A new report has found that the U.S.’s 20 biggest oil and gas companies pay only 11.7 percent in taxes — significantly less than the statutory corporate tax rate of 35 percent. Some smaller companies were able to get away with paying only 3.7 percent, according to the report.
Much of this is due to special provisions in the tax code which allowed these companies to defer over half of their dues, with many of them deferring more than they were actually paid.
The report explains:
Oil and gas companies can defer tax payments for a variety of reasons, some specific to the industry. If an independent oil and gas company constructs an asset like an oil rig, for example, it can claim a tax deduction for all of its intangible drilling costs (IDC), which include the costs of designing and fabricating drilling platforms. This allows the company to immediately deduct all of these costs from its taxable income.
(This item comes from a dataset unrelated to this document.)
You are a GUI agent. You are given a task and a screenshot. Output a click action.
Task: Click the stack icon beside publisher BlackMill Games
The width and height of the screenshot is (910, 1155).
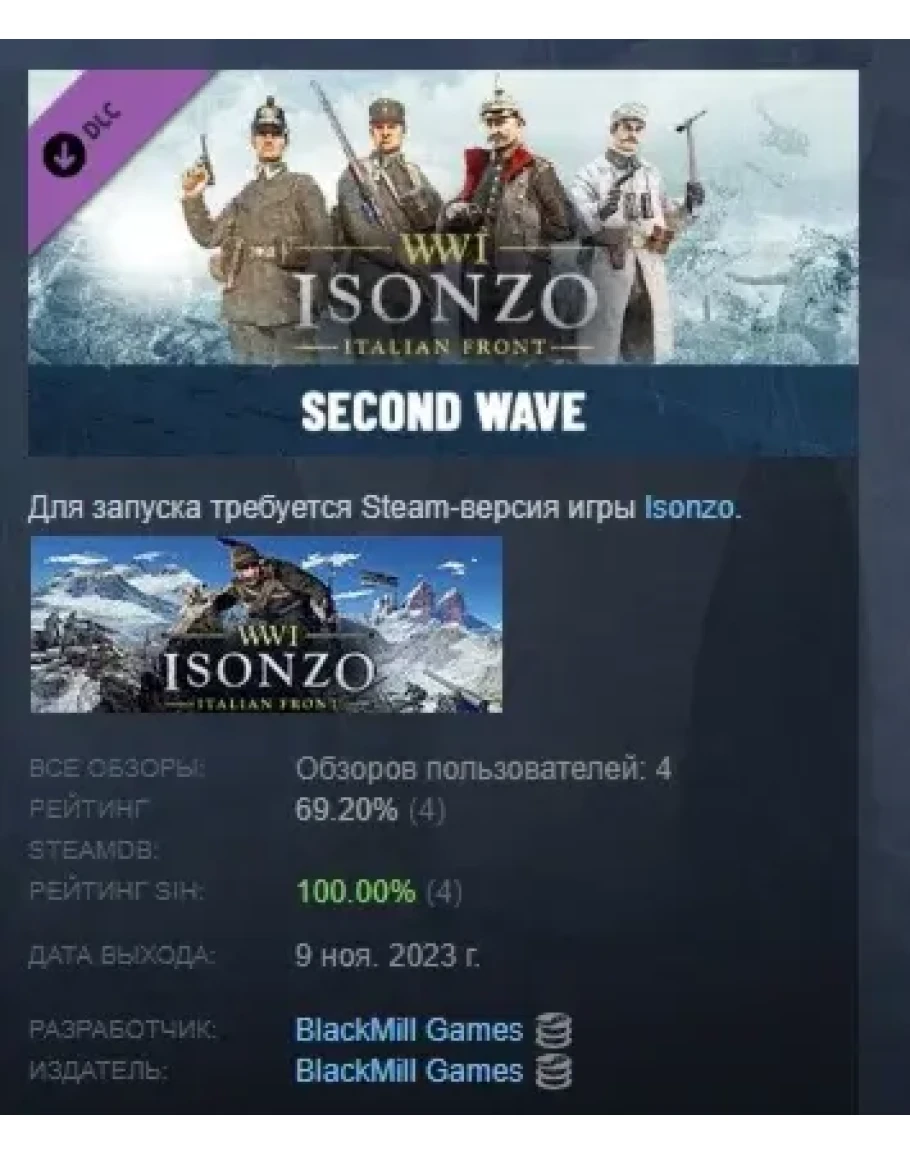click(x=553, y=1071)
Normally, a taxpayer who constructs an asset would have to wait for the asset to generate income and expense these costs over time, spreading its tax deductions over 5, 10, or 20 years, depending on the useful life of the asset. Deducting the entire amount immediately allows the company to defer or delay payment of a portion of the taxes it accrued that year…
[The principal benefit] is the ability to defer more and more of their federal income taxes, year after year… Over time, the total amount an oil and gas company owes the federal government in deferred taxes can become significant. ExxonMobil reported total deferred tax liabilities of $54.5 billion in 2013. It pays no interest to the federal government on the amount it owes, even if it takes 20 years to pay it back.
Some companies even managed to get money back. Pioneer Natural Resources Co. deferred all its taxes and still received $6 million from the government. ”The oil and gas industry gets no subsidies, zero, nothing,” American Petroleum Institute CEO Jack Gerard said, according to ClimateProgress. “We get cost-recovery benefits, much like other industries. You can go down the road of allowing economic activity, generating hundreds of billions to the government, or you can take the alternative route by trying to extract new revenue from industry by increasing their cost to do business.”
The report was published by Taxpayers for Common Sense, a nonpartisan budget watchdog based in Washington.